### DATA EXTRACT

▼▼▼

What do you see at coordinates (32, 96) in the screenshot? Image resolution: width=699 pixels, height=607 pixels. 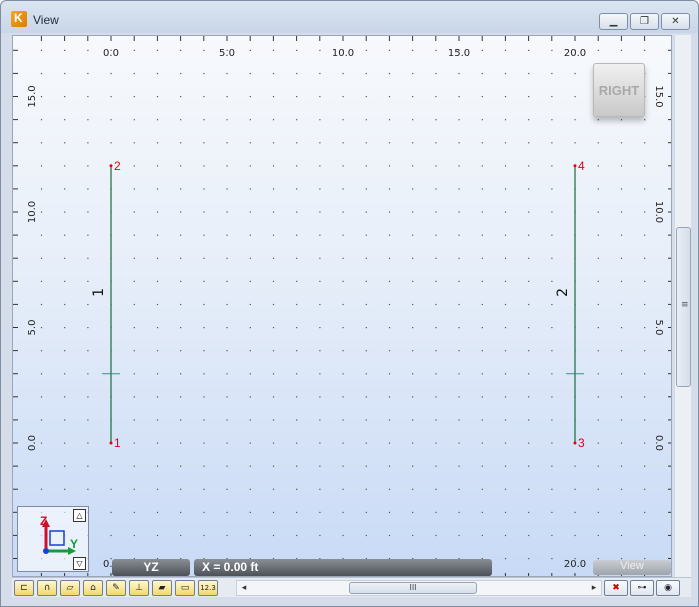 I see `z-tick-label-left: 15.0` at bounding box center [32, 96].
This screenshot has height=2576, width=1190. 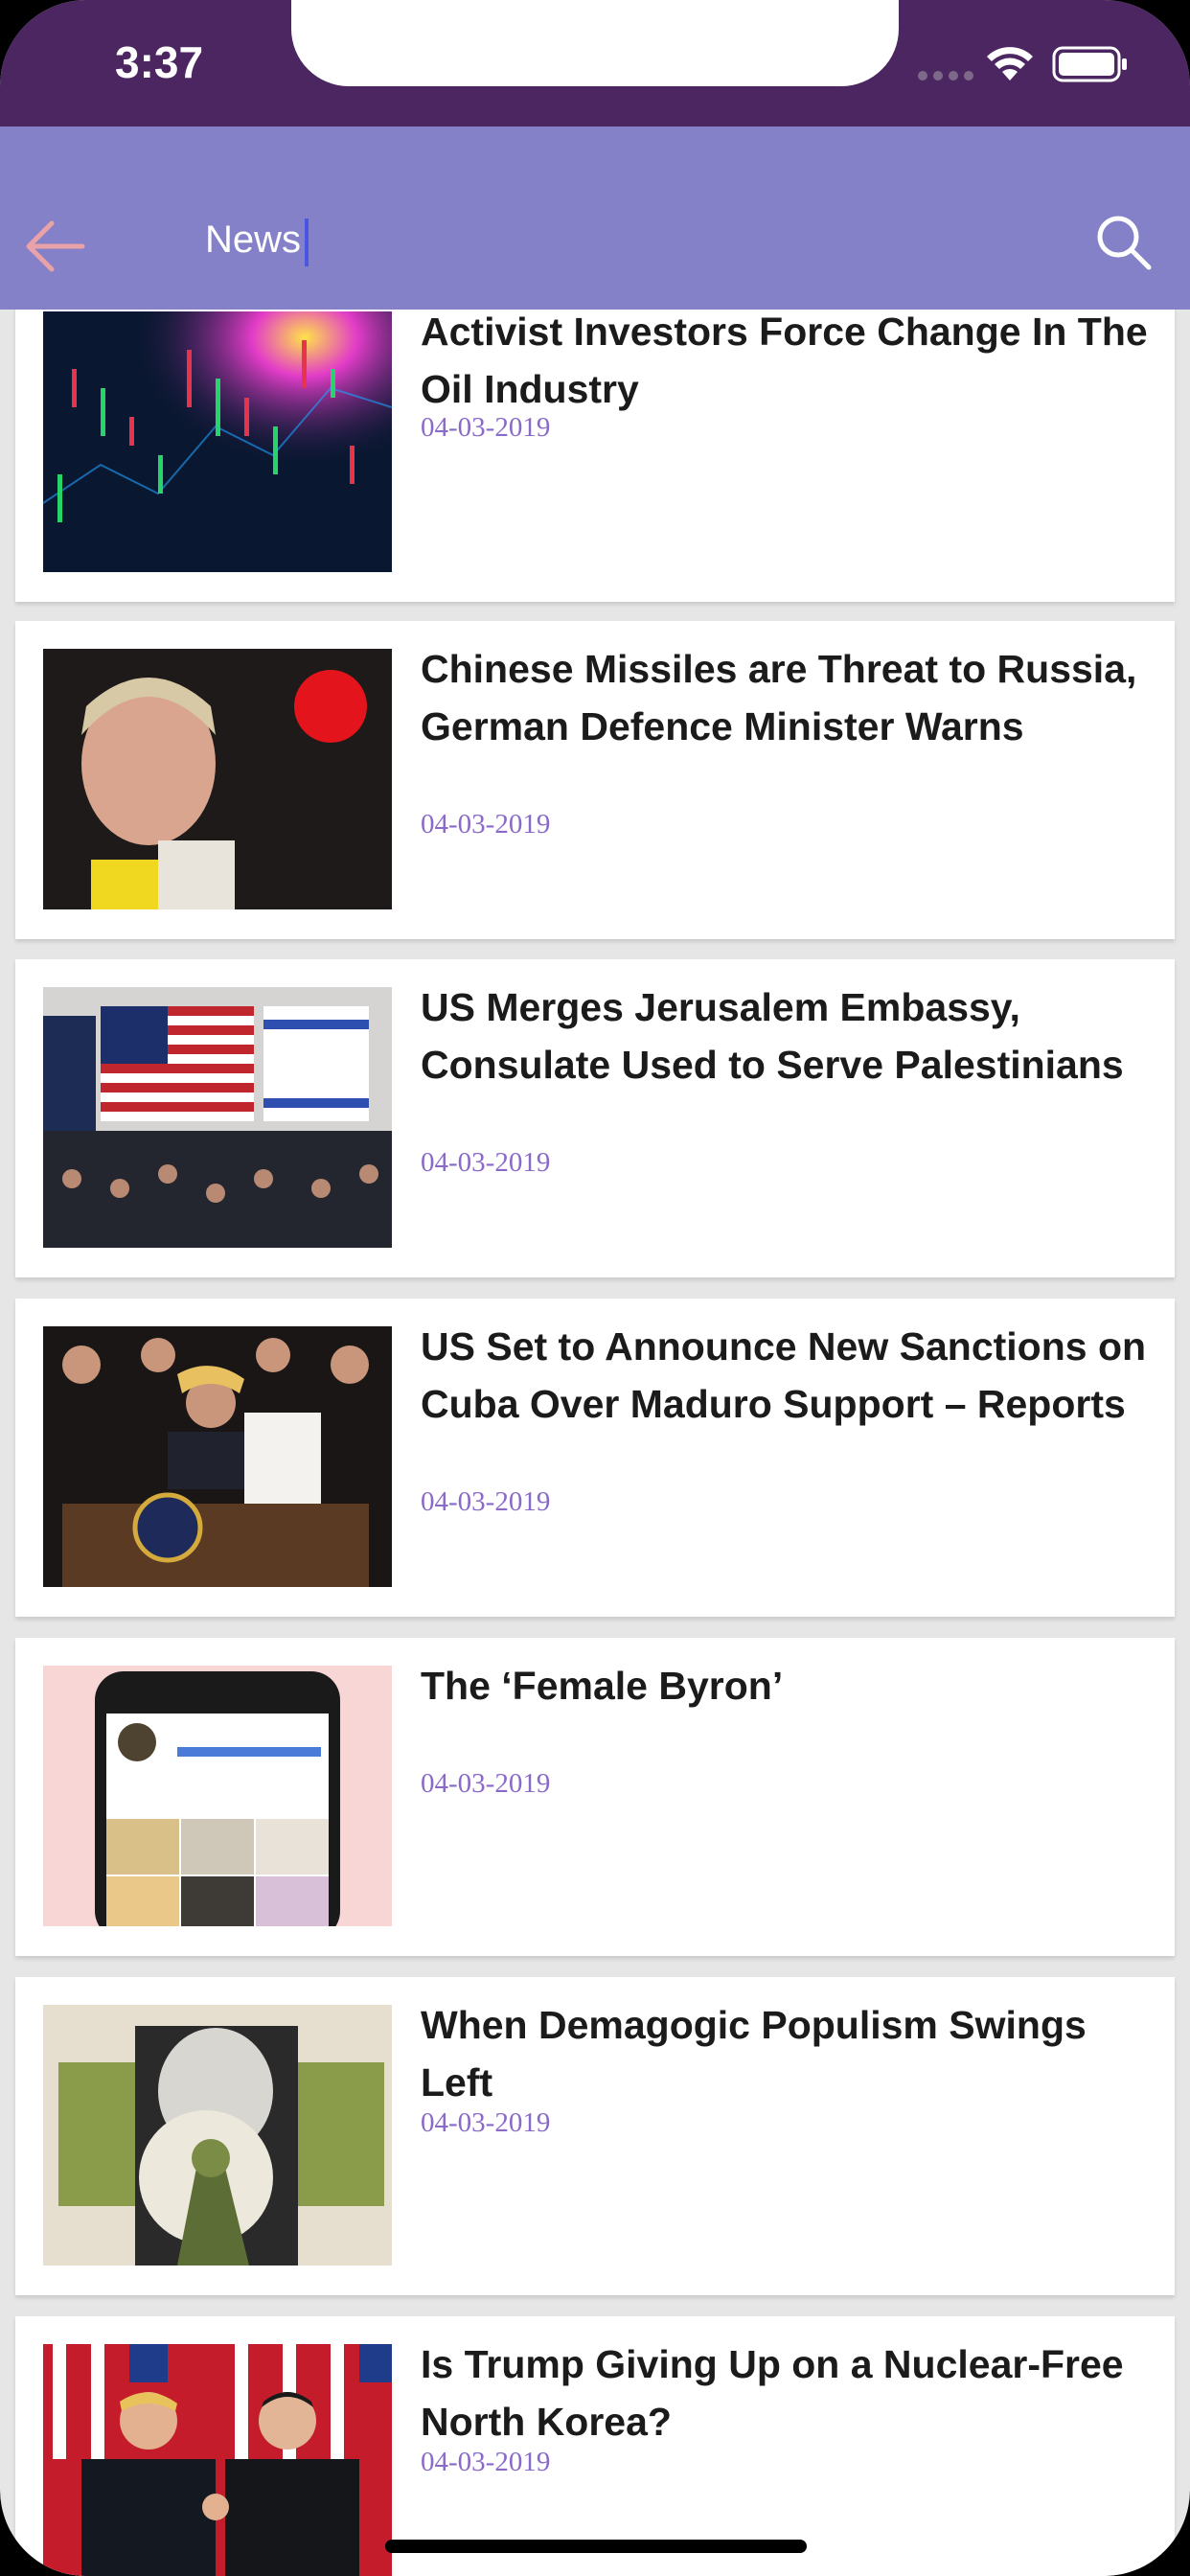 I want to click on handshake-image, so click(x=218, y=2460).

▲▲▲
▼▼▼

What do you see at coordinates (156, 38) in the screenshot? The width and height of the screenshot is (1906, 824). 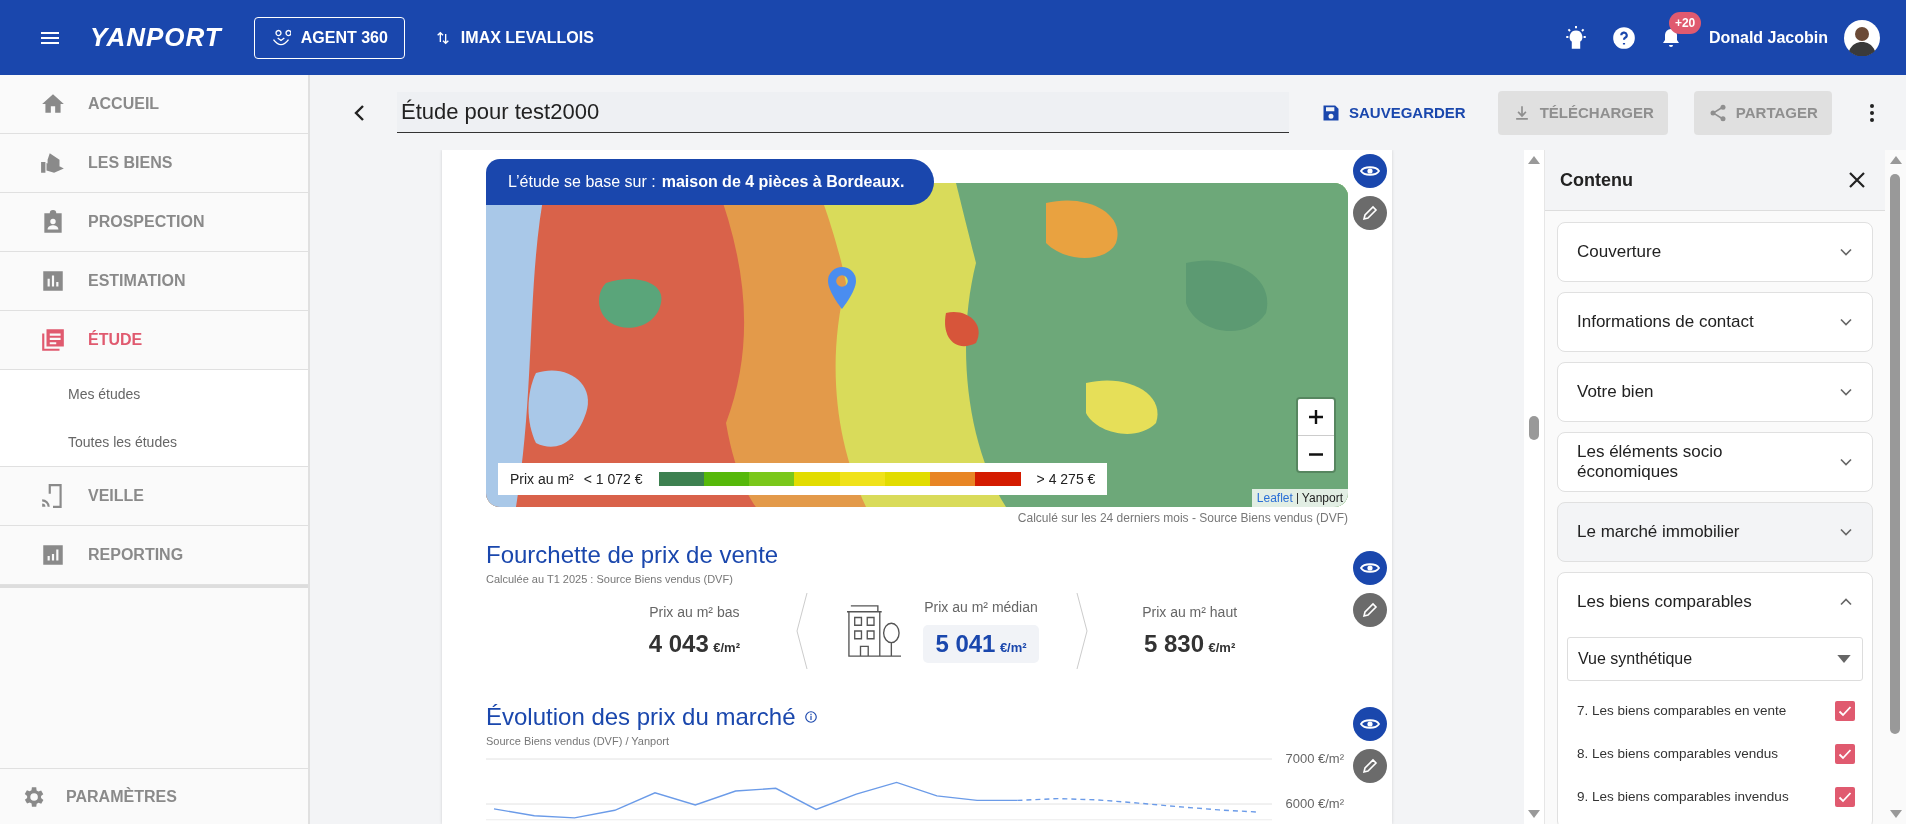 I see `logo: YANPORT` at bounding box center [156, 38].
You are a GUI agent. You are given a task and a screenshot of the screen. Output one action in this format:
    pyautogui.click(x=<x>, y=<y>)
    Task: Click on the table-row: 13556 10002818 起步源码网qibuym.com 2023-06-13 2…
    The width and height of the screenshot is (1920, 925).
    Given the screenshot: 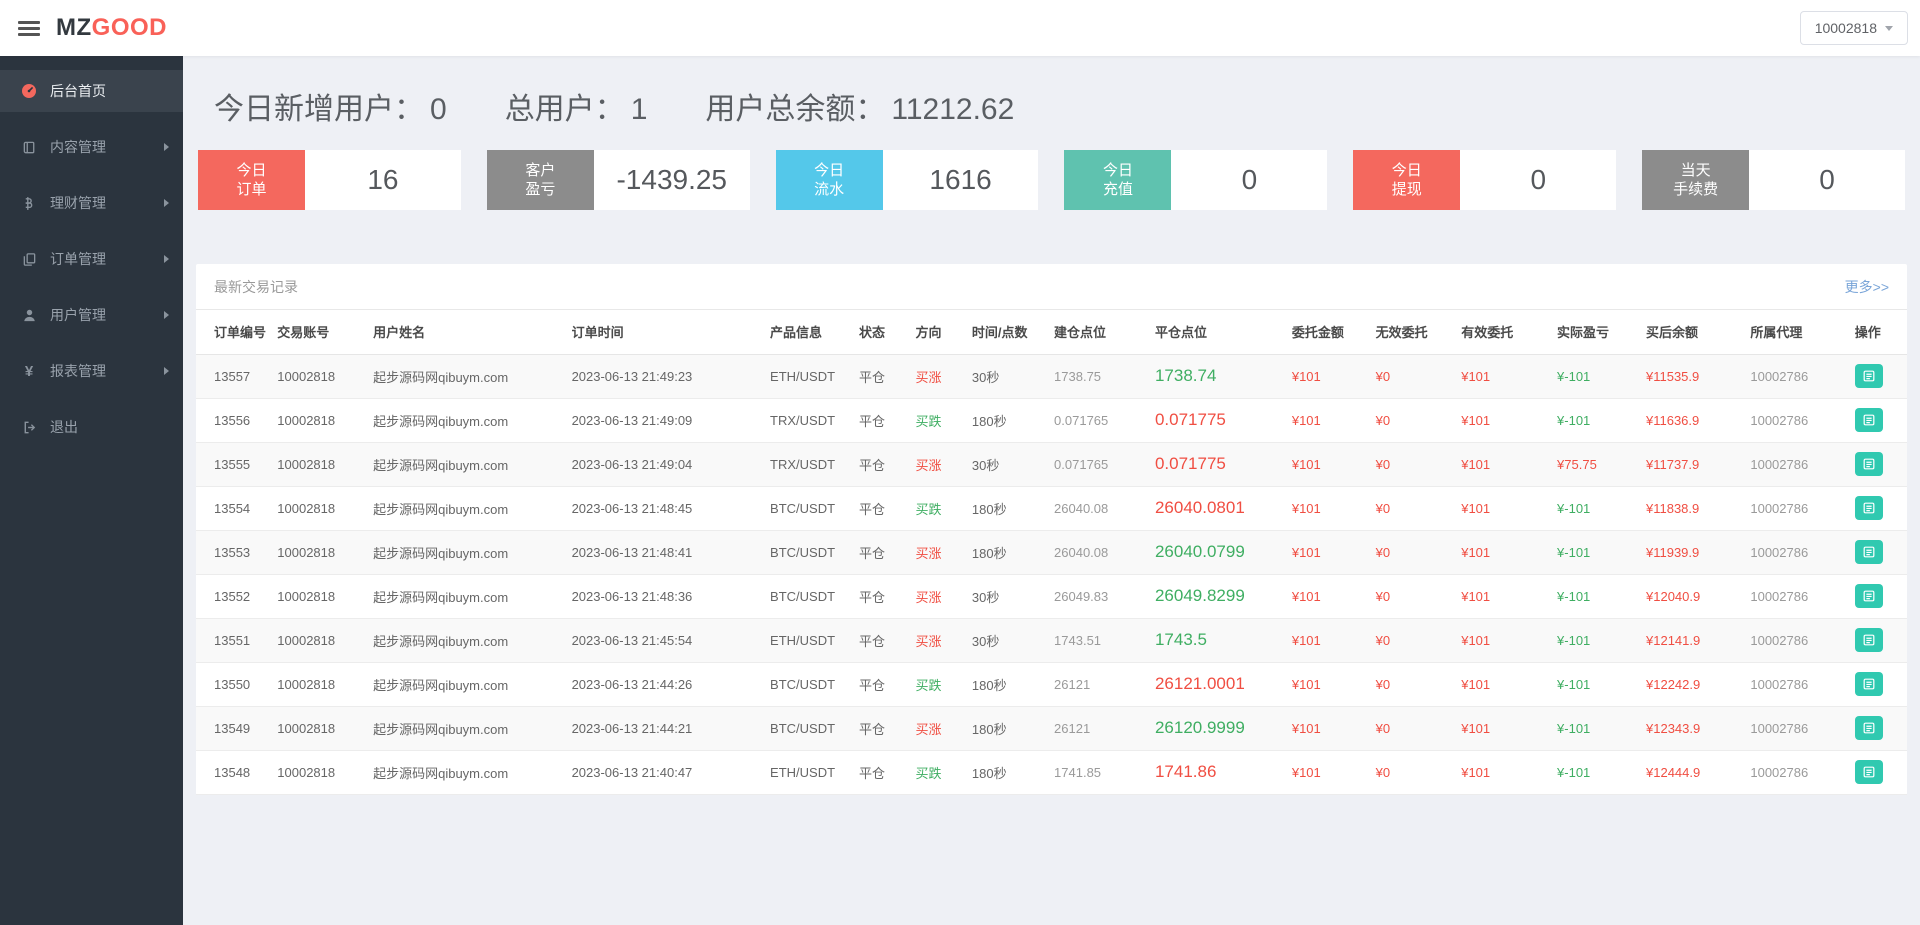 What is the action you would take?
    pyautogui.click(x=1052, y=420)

▲▲▲

Retype the stretch of the items from the line containing "You are a GUI" through the line containing "The width and height of the screenshot is (1920, 925).", exactly as they appear.

You are a GUI agent. You are given a task and a screenshot of the screen. Output one action in this format:
    pyautogui.click(x=<x>, y=<y>)
    Task: Click on the table-row: 13556 10002818 起步源码网qibuym.com 2023-06-13 2…
    The width and height of the screenshot is (1920, 925).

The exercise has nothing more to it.